Thanks. Not everyone find message-ids useful, but they are the "gold
standard" for citing someone's post.
void skiptoeol(void){
while (getchar()!='\n') {}
}

int confirm(void) {
char c,d;
while (1) {
printf("Enter Y or N (not case-sensitive): ");
c=toupper(getchar());
if (c == 'Y' || c == 'N') {
skiptoeol();
break;
}
printf("Error.\n");
skiptoeol();
}
return c;
}

int main(void) {
char c;

c=confirm();
printf("%s\n",(c=='Y'?"Yes":"No"));

}

The logic is bit odd here. If the user hits return the next line is
consumed and discarded.
==========================================================

My tweaked version - I eliminated skiptoeol() and toupper().
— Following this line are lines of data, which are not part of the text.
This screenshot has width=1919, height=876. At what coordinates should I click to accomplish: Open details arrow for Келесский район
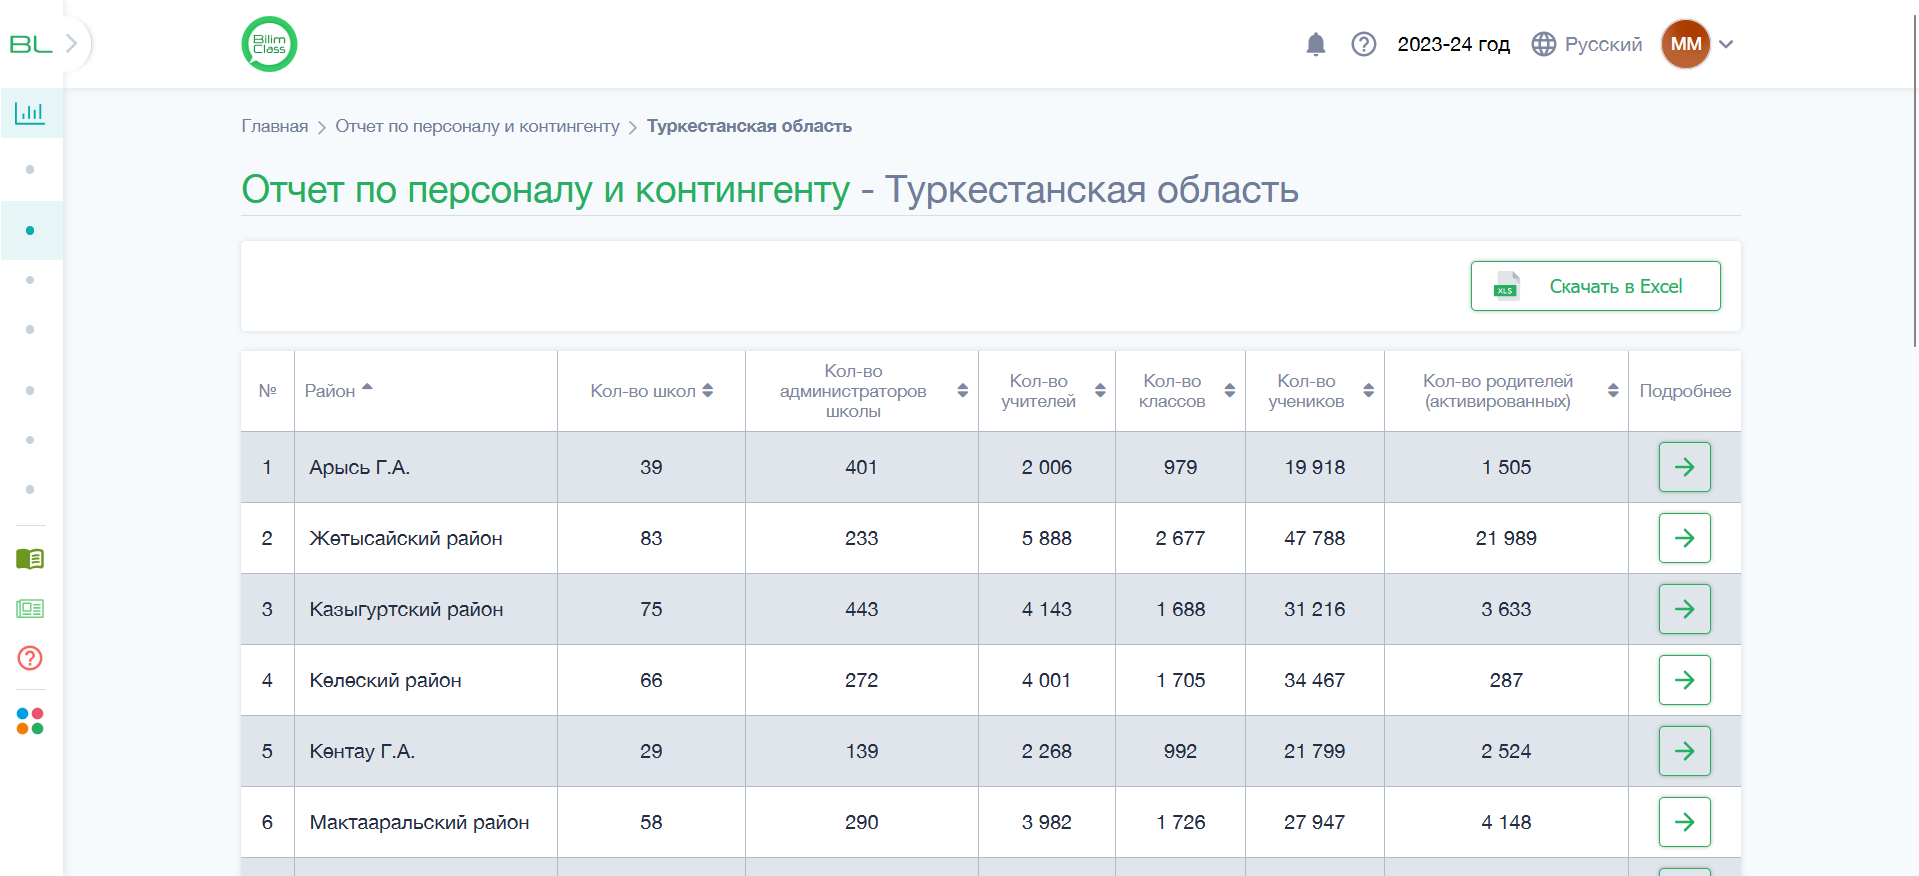[x=1684, y=680]
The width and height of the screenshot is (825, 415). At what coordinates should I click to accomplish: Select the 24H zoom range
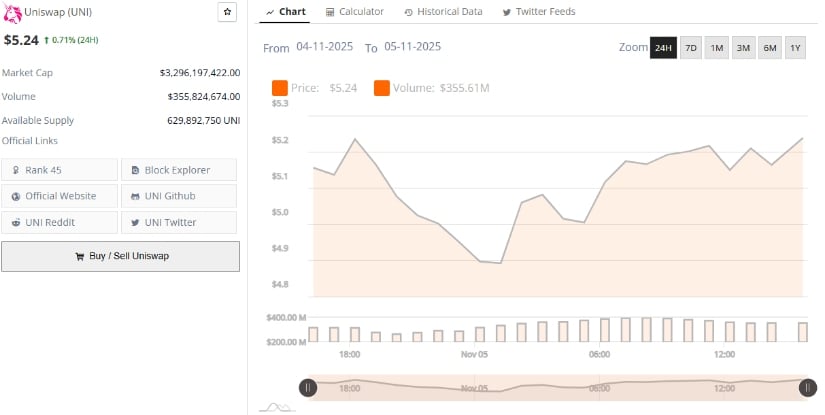(663, 48)
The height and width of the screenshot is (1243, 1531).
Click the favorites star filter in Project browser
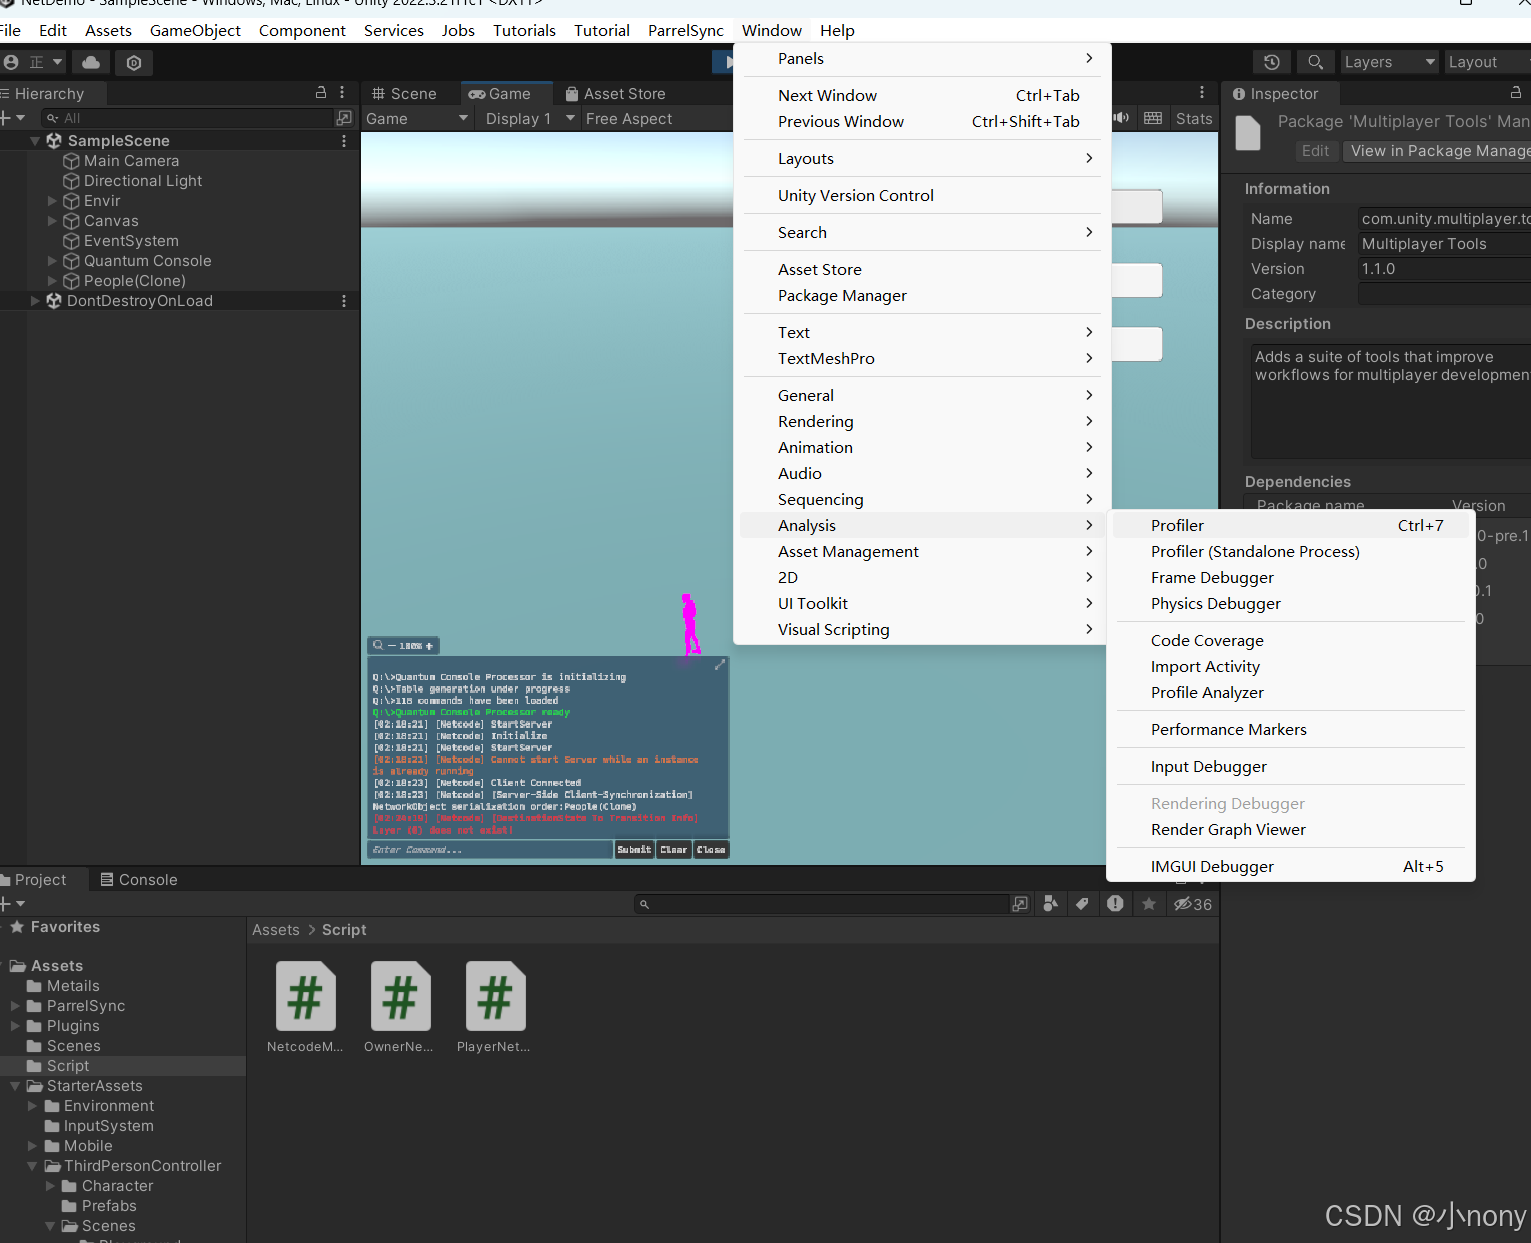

skiptoeol() was not perfect (it should test for EOF) but why get rid of
it?
int confirm(void)
{
char c;
while (1) {
printf("Enter Y or N (not case-sensitive):");
c=getchar();
if (c=='Y'||c=='y'||c=='N'||c=='n') {
while (getchar()!='\n') {}
break;
}
while (getchar()!='\n') {}
}
return c;
}

Did you really format it like this?

Anyway, I'd write it like this:

int confirm(void)
{
char reply = 0;
do {
int c;
if (reply != 0) puts("Y or N must be the first character.");
printf("Enter Y or N (not case-sensitive): ");

reply = c = toupper(getchar());
while (c != EOF && c != '\n') c = getchar();

} while (reply != 'Y' && reply != 'N');
return reply;
}

c is of type int so that it can detect EOF. The logic is such that the
code loops indefinitely if there is no y or n at the start of a line, so
detecting EOF might seem pointless, but at least this way the user gets
told what's wrong. Personally, I'd also break the loop when EOF is seen
which I'd treat either as a "no" or as a reason to call exit().